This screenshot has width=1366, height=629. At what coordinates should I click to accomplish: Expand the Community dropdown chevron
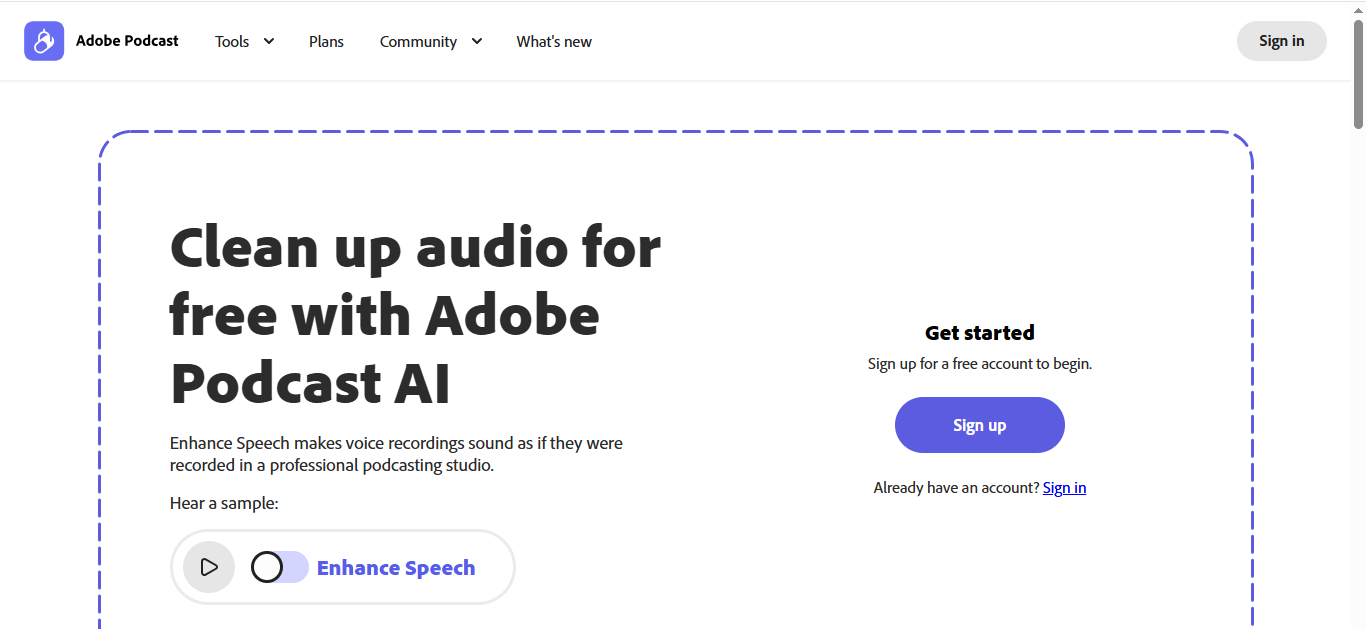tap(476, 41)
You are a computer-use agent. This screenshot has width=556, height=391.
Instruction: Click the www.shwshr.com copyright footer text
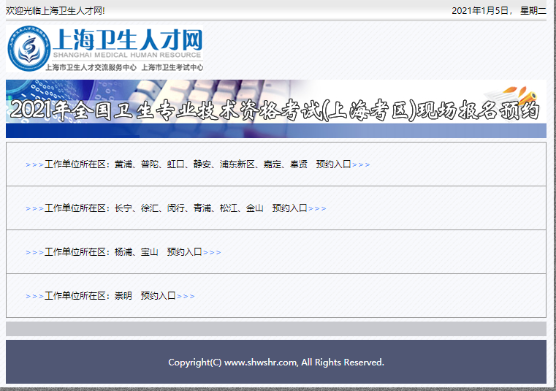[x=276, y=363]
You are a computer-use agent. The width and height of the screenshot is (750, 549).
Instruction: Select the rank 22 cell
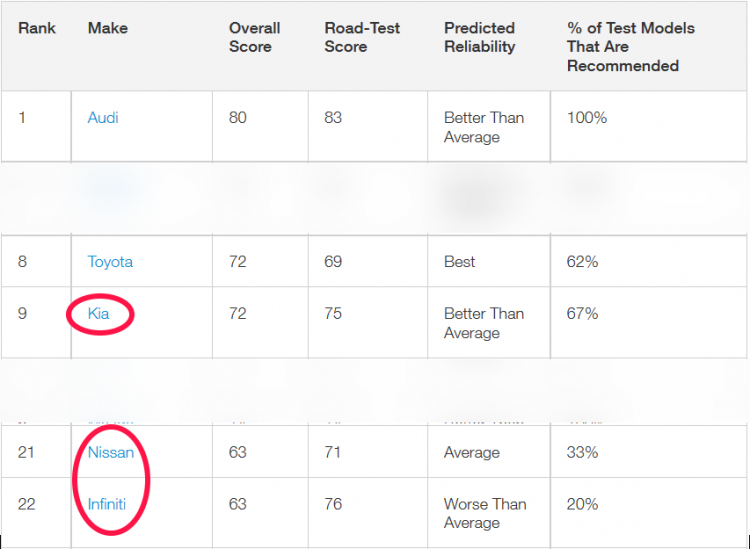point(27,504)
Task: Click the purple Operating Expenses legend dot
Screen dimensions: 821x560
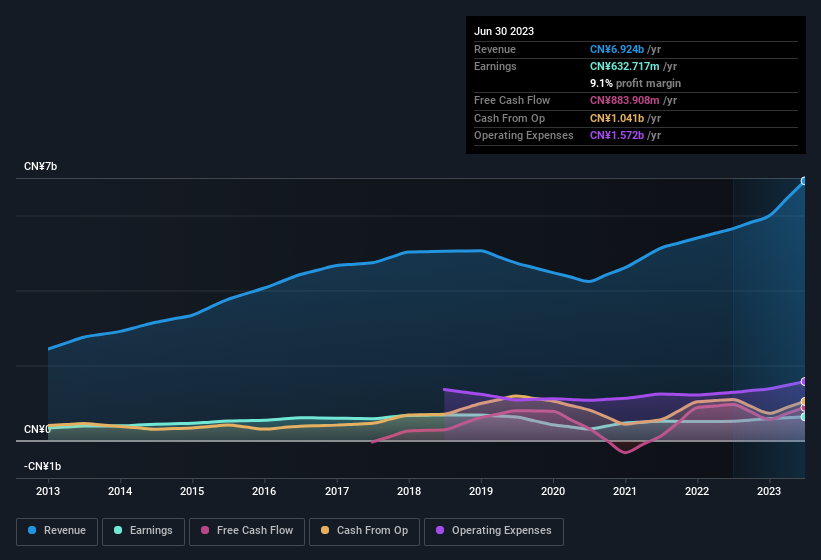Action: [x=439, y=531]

**What the task asks:** Copy each line of the records that has "computer" in it.

**Finished task:**
You are a computer-use agent. This screenshot has width=556, height=391.
You are a computer-use agent. The width and height of the screenshot is (750, 549).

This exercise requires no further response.